0

Current Problem :- I have a setup of GCS to which i am uploading some files such as doc, docx, pdf. With the file upload the default metadata is also getting uploaded. THE FILES ARE GETTING UPLOADED AS A Blob. When we try to access the file I am getting a InputStream from which we cannot delete the metadata directly.

What I want ? I want to delete the default metadata ( Which may reveal the personal info of uploaded users ) while uploading or downloading the file from GCS server.
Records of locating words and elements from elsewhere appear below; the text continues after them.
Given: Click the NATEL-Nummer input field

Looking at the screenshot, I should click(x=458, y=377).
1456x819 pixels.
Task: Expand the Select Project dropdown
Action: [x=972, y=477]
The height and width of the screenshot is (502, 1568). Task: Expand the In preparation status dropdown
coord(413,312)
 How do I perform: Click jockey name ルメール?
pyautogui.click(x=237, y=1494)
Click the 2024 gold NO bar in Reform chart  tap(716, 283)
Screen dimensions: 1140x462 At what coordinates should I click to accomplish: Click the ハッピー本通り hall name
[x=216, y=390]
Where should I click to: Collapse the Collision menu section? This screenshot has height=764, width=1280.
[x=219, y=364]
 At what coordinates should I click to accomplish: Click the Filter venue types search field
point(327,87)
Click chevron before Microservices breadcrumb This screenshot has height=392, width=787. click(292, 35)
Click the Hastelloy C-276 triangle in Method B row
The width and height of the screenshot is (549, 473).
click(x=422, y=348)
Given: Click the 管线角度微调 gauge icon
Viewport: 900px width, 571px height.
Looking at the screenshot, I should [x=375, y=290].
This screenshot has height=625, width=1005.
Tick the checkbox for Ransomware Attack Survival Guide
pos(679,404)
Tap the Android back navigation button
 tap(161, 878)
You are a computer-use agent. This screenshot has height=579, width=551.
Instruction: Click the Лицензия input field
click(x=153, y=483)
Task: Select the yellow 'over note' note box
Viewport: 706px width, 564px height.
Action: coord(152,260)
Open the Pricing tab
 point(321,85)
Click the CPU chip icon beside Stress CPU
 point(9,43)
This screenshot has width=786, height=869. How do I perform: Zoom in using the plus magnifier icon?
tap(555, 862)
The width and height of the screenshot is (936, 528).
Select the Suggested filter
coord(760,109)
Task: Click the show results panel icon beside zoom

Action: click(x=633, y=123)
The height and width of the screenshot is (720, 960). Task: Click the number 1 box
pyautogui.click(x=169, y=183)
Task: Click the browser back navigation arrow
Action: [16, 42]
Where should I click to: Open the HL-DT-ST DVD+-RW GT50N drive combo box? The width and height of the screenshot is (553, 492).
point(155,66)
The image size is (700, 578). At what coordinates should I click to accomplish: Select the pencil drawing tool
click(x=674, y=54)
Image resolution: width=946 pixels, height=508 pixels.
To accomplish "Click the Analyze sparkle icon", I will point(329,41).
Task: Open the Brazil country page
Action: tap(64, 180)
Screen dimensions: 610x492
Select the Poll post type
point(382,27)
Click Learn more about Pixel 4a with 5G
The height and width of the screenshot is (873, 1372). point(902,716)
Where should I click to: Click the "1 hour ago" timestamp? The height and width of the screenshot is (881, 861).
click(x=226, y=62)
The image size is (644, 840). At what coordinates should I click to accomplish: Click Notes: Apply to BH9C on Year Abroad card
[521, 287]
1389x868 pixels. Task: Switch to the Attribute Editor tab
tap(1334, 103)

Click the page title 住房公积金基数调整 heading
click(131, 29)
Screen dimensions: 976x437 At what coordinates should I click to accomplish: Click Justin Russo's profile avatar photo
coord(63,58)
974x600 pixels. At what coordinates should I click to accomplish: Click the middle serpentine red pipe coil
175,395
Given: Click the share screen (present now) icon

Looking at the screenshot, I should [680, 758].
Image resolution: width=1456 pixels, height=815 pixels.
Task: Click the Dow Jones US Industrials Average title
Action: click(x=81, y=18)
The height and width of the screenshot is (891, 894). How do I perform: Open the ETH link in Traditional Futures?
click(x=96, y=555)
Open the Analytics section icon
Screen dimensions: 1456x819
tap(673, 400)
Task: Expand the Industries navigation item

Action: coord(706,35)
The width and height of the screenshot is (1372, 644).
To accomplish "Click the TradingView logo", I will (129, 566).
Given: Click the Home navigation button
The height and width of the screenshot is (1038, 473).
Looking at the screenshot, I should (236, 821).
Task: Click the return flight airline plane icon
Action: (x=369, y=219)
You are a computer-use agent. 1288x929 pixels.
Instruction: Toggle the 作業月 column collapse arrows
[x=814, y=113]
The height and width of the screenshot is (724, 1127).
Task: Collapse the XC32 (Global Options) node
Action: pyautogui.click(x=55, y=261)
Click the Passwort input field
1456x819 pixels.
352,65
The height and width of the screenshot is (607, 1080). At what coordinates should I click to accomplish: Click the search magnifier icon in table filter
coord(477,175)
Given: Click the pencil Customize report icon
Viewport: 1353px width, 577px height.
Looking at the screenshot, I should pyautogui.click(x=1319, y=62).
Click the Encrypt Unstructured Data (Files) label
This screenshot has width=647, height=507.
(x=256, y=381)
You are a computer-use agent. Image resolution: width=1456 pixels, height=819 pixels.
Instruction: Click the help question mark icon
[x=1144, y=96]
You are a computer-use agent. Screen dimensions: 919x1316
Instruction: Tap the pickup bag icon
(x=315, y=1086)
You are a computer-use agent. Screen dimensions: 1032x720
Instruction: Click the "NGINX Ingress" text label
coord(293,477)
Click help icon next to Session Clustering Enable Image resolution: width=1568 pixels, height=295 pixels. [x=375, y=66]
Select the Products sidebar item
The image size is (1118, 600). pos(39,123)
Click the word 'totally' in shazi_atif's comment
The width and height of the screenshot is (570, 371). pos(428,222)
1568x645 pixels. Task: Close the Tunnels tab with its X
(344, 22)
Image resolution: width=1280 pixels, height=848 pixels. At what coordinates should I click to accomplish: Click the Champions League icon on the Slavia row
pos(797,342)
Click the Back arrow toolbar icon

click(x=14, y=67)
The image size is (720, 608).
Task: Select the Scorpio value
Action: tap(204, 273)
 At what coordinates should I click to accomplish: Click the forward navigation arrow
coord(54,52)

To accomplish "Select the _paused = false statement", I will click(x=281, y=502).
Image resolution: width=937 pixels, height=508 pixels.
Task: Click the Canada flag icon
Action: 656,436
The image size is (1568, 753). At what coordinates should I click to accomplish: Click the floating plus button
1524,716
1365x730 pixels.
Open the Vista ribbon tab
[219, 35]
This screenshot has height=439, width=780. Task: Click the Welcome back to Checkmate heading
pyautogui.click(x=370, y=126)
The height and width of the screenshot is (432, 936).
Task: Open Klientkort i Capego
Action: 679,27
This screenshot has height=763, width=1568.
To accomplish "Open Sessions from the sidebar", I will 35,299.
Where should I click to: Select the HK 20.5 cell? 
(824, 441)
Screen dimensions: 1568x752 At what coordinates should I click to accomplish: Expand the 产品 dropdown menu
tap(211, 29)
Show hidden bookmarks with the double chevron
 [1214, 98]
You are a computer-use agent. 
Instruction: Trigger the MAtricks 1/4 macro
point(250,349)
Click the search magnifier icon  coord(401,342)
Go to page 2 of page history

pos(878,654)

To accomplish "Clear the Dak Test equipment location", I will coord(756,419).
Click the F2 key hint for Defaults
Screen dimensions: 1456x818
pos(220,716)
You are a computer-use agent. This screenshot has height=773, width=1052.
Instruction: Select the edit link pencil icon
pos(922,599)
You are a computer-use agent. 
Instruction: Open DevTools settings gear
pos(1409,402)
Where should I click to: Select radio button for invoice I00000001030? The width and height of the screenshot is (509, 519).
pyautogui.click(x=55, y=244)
What problems I am facing ? While downloading the file the file is in blog type, or I am getting the file as Input stream from which we cannot delete the metadata directly.

What steps I need to follow to remove the Metadata from the files while downloading and uploading ?

How can we read the file metadata from Input stream and delete it ?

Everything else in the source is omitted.